Adentro, en su estudio, el teléfono sonaba incansable. Alice se había enterado de la muerte de Justine, y mientras Oliver sentía que debía aferrarse a la vida sujetándose del filo de una daga, como el sonido agónico del timbre que cortaba el silencio de la noche, su sonrisa se acentuó al escuchar el grito desgarrador que se perdía en el espacio.

—Hola, ¿abuela? Sí, lo sé. Todo estará bien. Sí, todo estará bien. Lo prometo.
 

Erik Hanussen, el vidente del Tercer Reich

Erik Hanussen fue un misterioso personaje.
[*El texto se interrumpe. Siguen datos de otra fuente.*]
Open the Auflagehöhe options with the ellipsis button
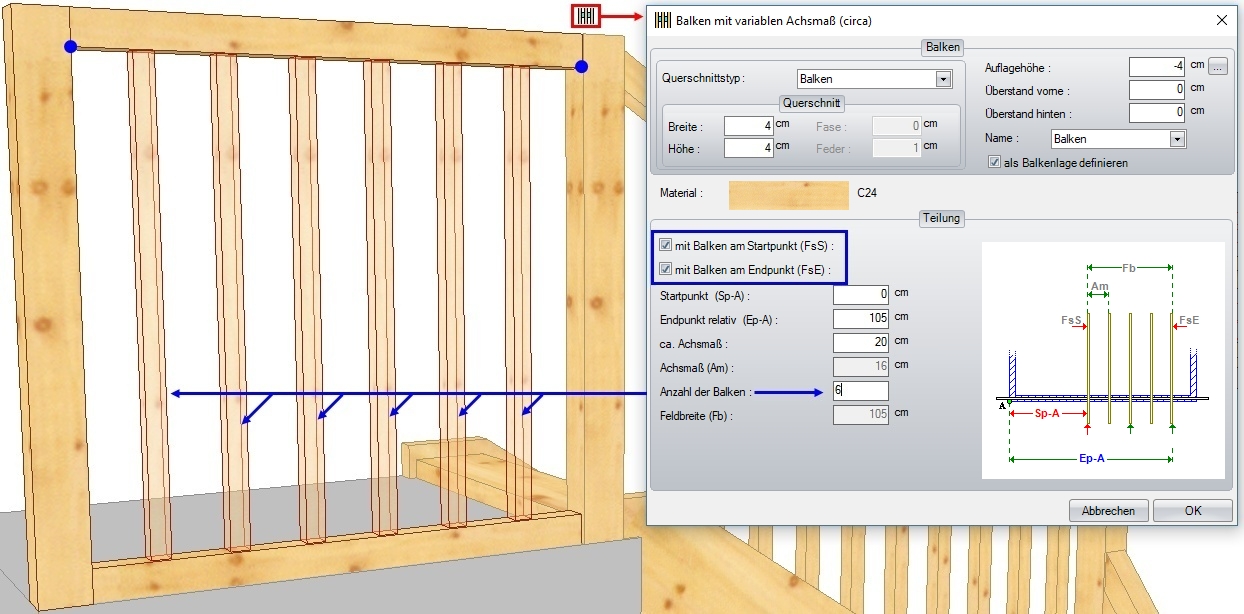Screen dimensions: 1244x614 tap(1217, 67)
Nació en Viena alrededor del año 1880. De origen judío, su verdadero nombre era Harschel Steinschneider. En su juventud trabajó en circos ambulantes y recorrió el centro de Europa hasta que abrió un pequeño consultorio de orientación y videncia en Praga. A mediados de los años veinte, Hanussen se vio obligado a huir de Praga y se trasladó a Berlín. En Berlín se asoció con Hans Einz Ewers, un extraño conferenciante que pronto intuyó que su relación con Hanussen podía ser provechosa para ambos. Fue él quien, una tarde, le presentó al joven Adolf Hitler. Según parece sólo conocerlo le vaticinó que en unos años «la nación germana estaría a su merced». Desde ese momento Hitler y sus más cercanos colaboradores se convirtieron en asiduos clientes de Hanussen, frecuentando su recién estrenado Palacio del Ocultismo. En una sesión especial, Hanussen, valiéndose de la auto hipnosis, predijo el incendio del Reichstag. Al cabo de dos días el mítico edificio fue presa de las llamas. Señalado como sospechoso, el Palacio del Ocultismo fue clausurado y se prohibieron sus reuniones y conferencias. En abril de 1933, un cuerpo acribillado a balazos fue encontrado a las afueras de Berlín. Siempre se sospechó que podía pertenecer a Erik Hanussen.